[DATA LISTING]
┄┄┄┄┄┄

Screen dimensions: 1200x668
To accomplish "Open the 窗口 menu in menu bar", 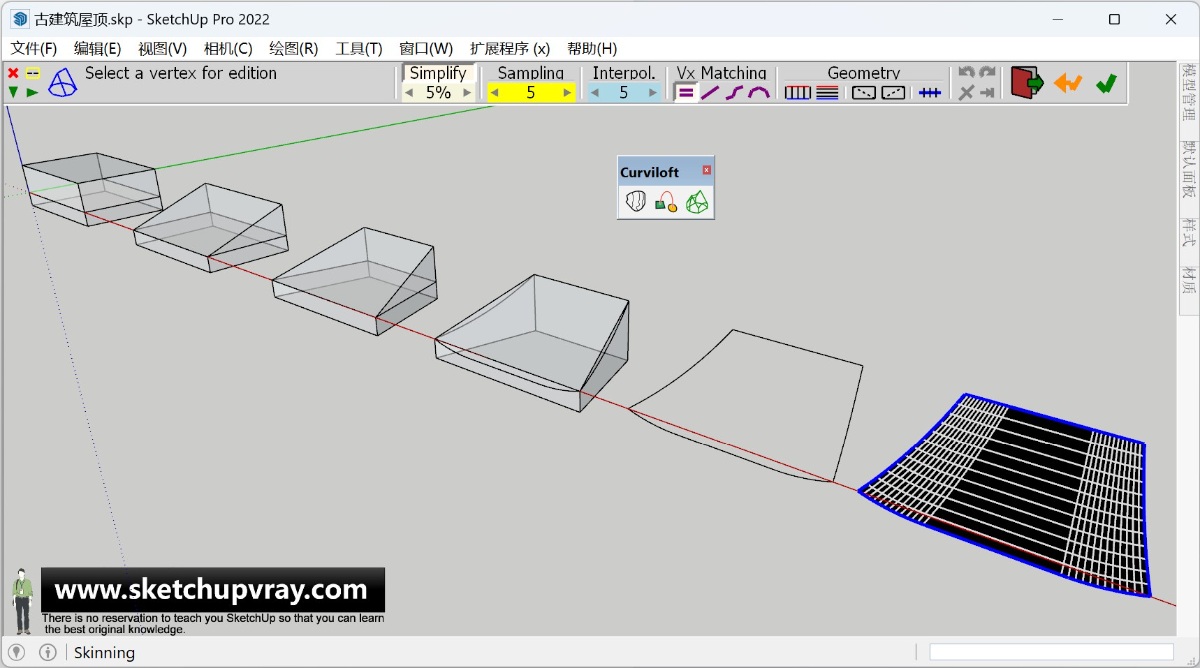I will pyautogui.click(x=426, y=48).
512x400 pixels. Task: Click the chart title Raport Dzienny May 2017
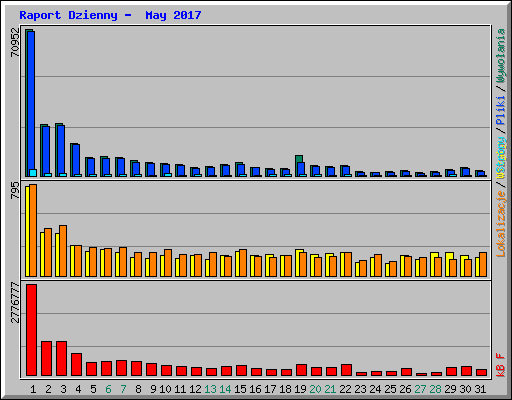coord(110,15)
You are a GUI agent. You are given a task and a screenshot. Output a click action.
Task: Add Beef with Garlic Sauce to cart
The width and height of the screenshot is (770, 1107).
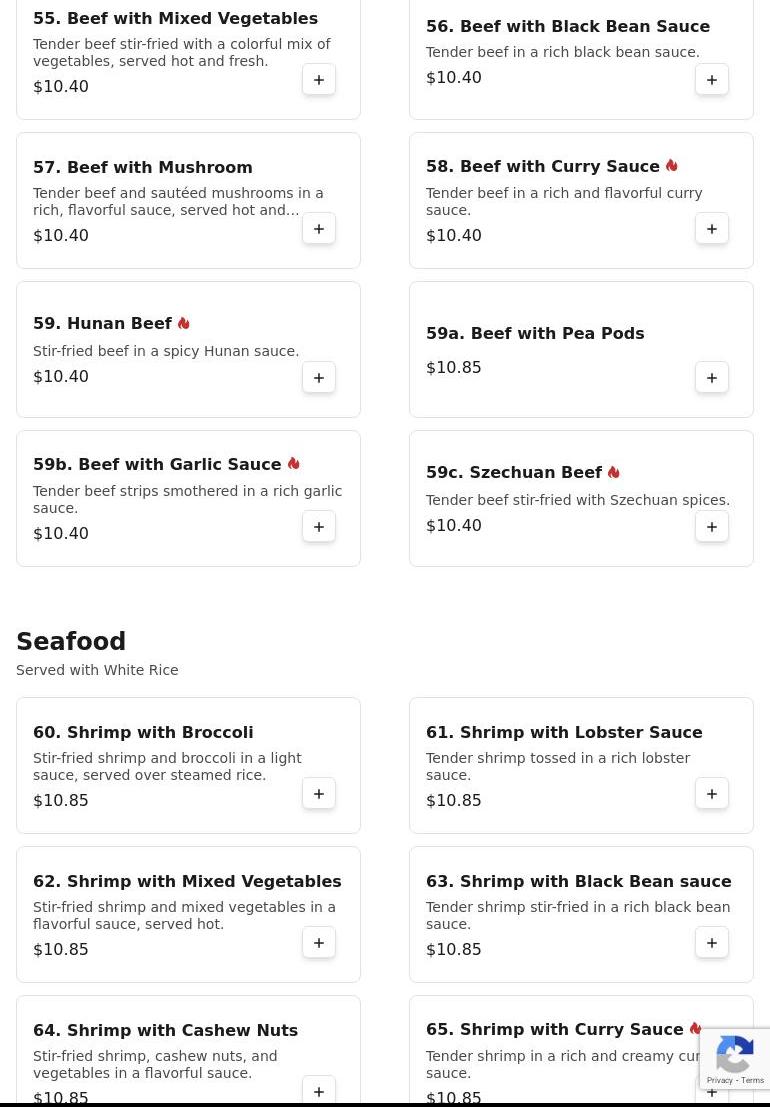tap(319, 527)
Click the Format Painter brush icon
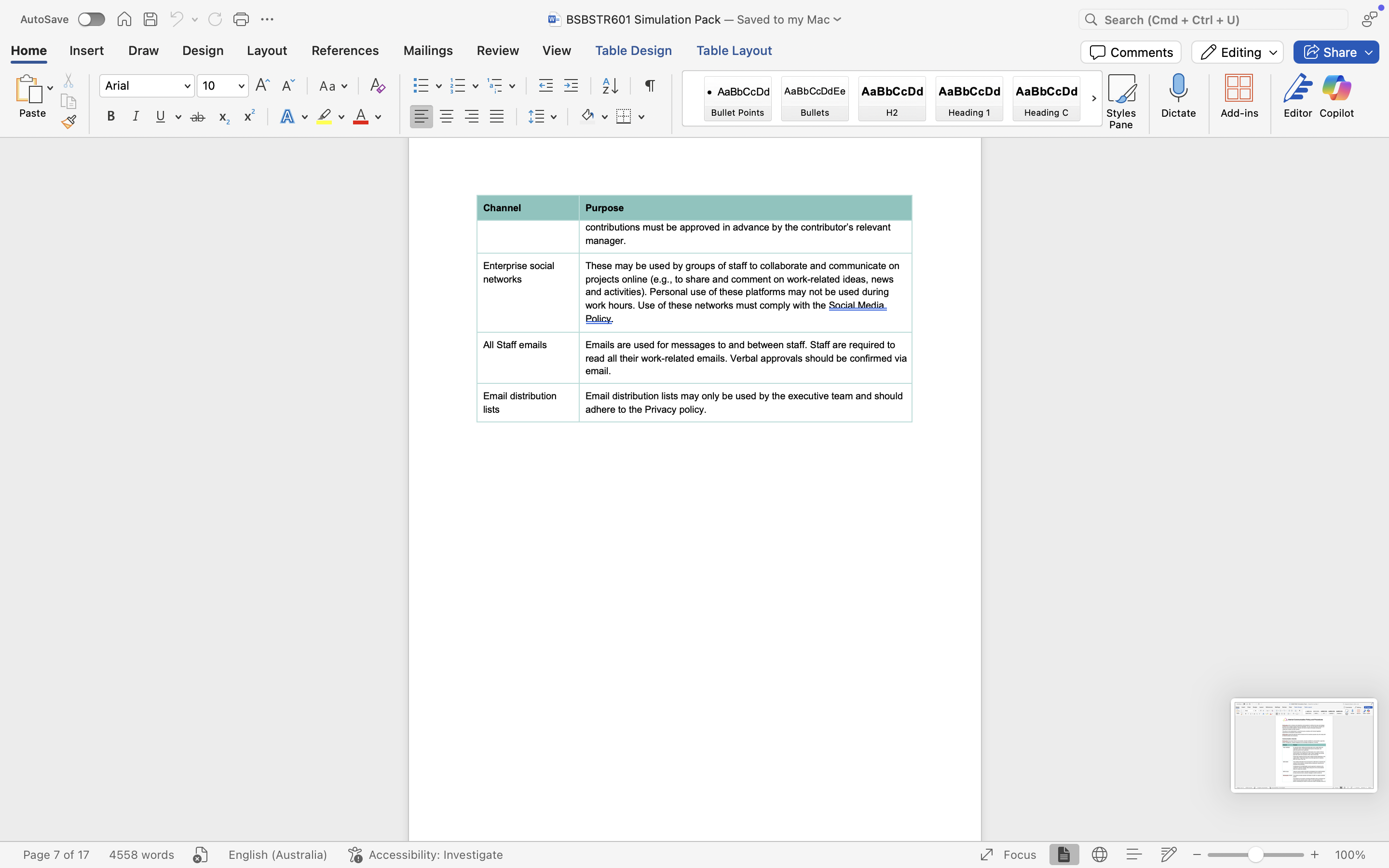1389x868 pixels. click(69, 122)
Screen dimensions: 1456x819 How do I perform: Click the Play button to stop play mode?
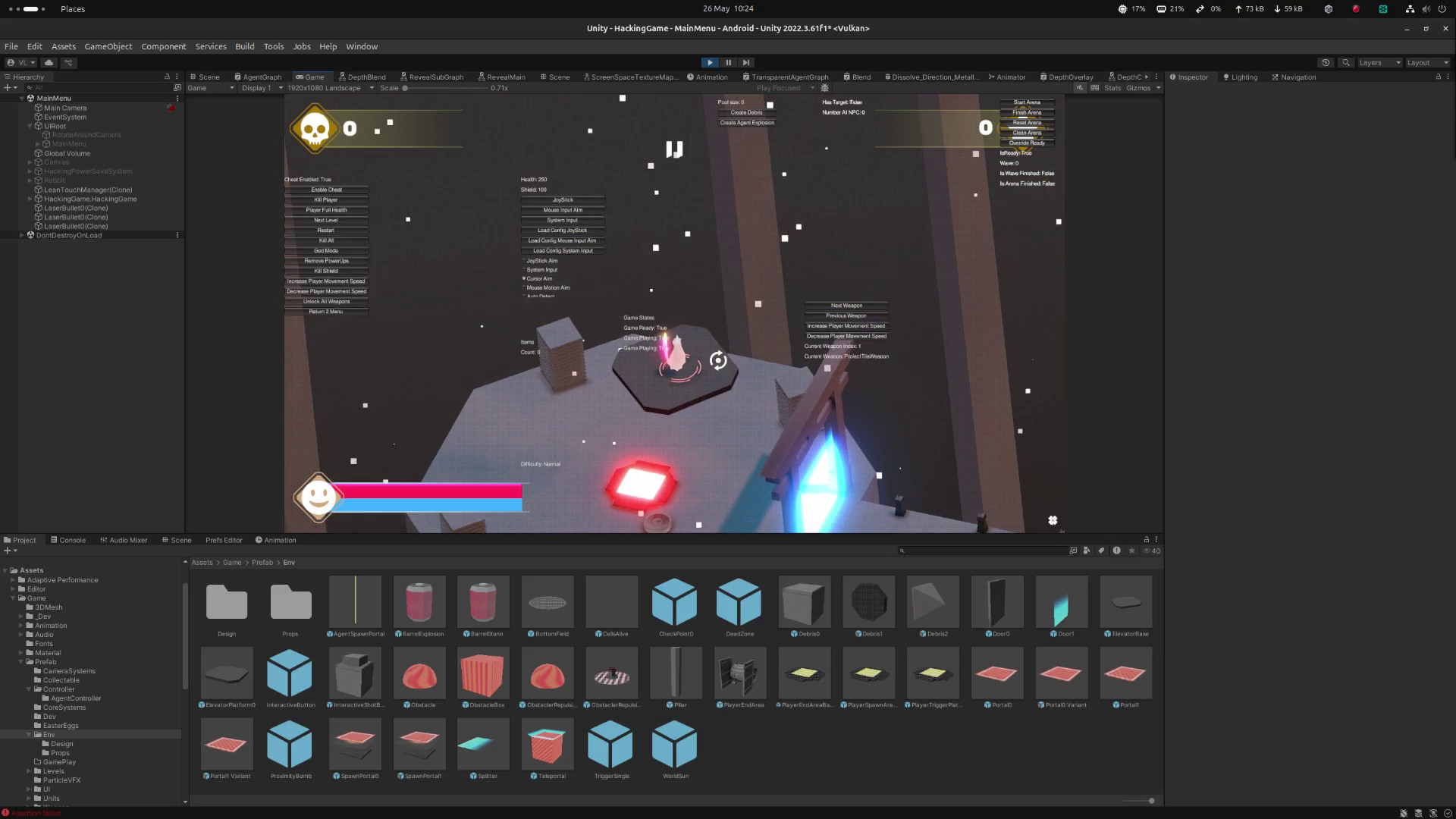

┄┄┄┄┄┄

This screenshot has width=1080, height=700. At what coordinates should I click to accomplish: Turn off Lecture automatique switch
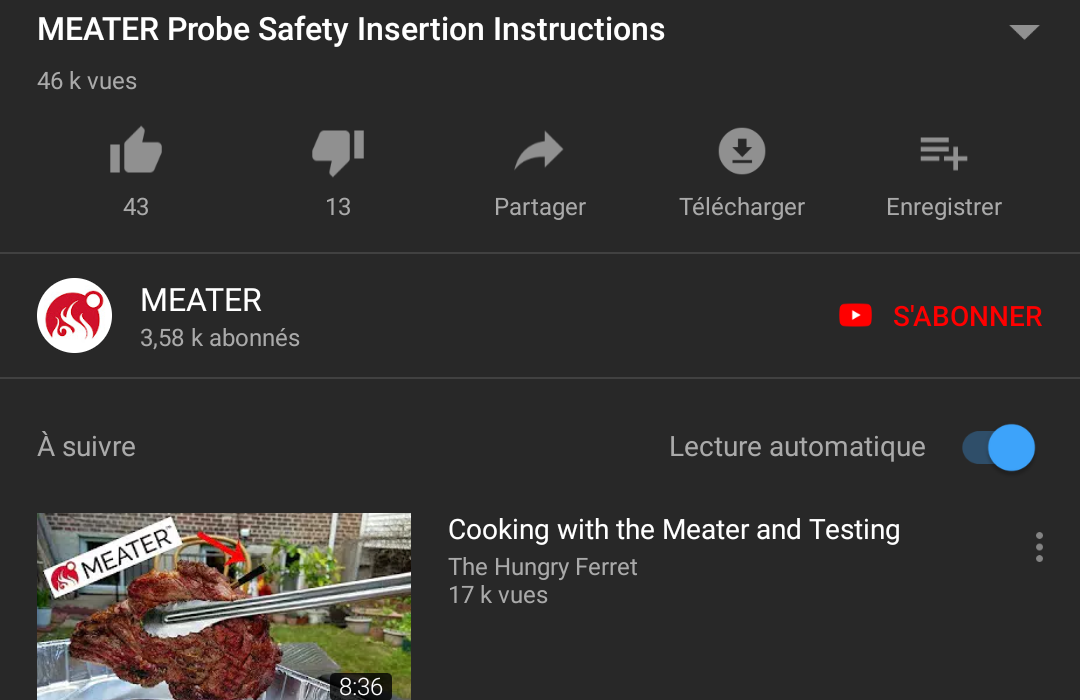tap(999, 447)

┄┄┄┄┄┄

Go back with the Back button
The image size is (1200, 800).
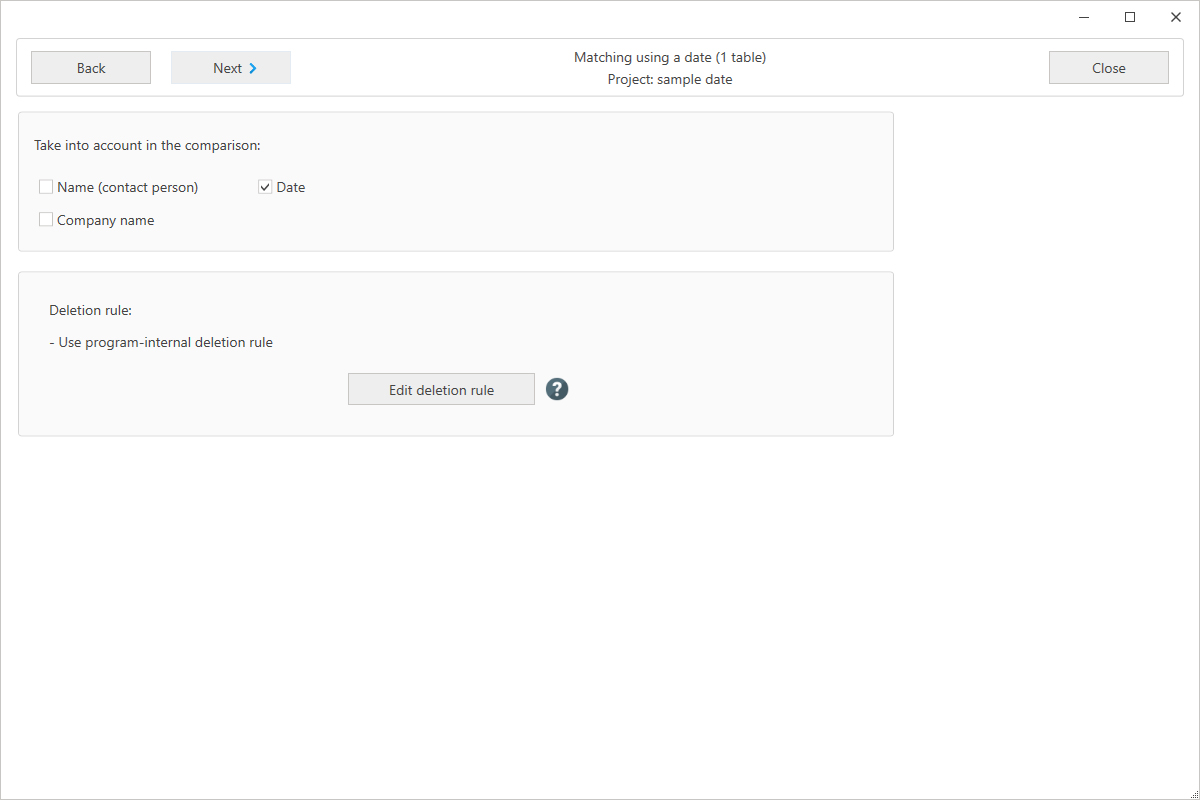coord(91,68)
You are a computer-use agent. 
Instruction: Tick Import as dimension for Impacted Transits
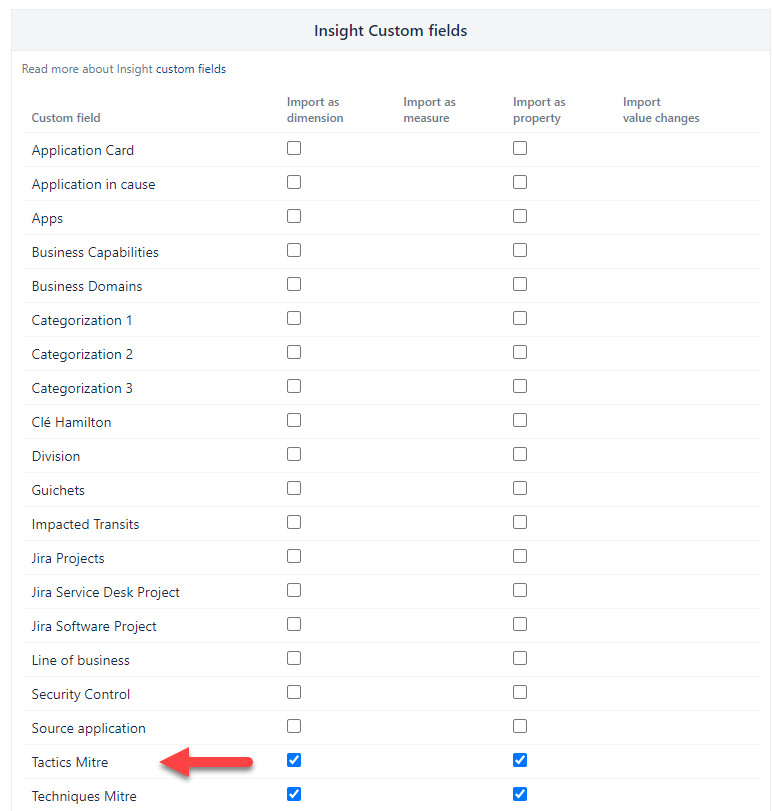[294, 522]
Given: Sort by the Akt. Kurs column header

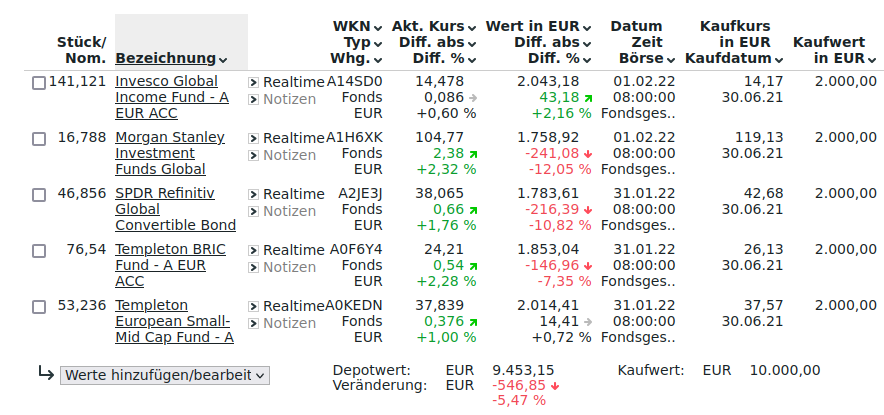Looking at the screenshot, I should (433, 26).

┄┄┄┄┄┄

[SET EXERCISE] Rewrite the data between the lines holding "This screenshot has" and "tap(999, 447)", inclusive, as a numbered list with blank lines omitted. Leave the pictures out of your answer.

[WRITTEN SOLUTION]
1. This screenshot has width=1080, height=700. At what coordinates should I click to accomplish: Turn off Lecture automatique switch
2. tap(999, 447)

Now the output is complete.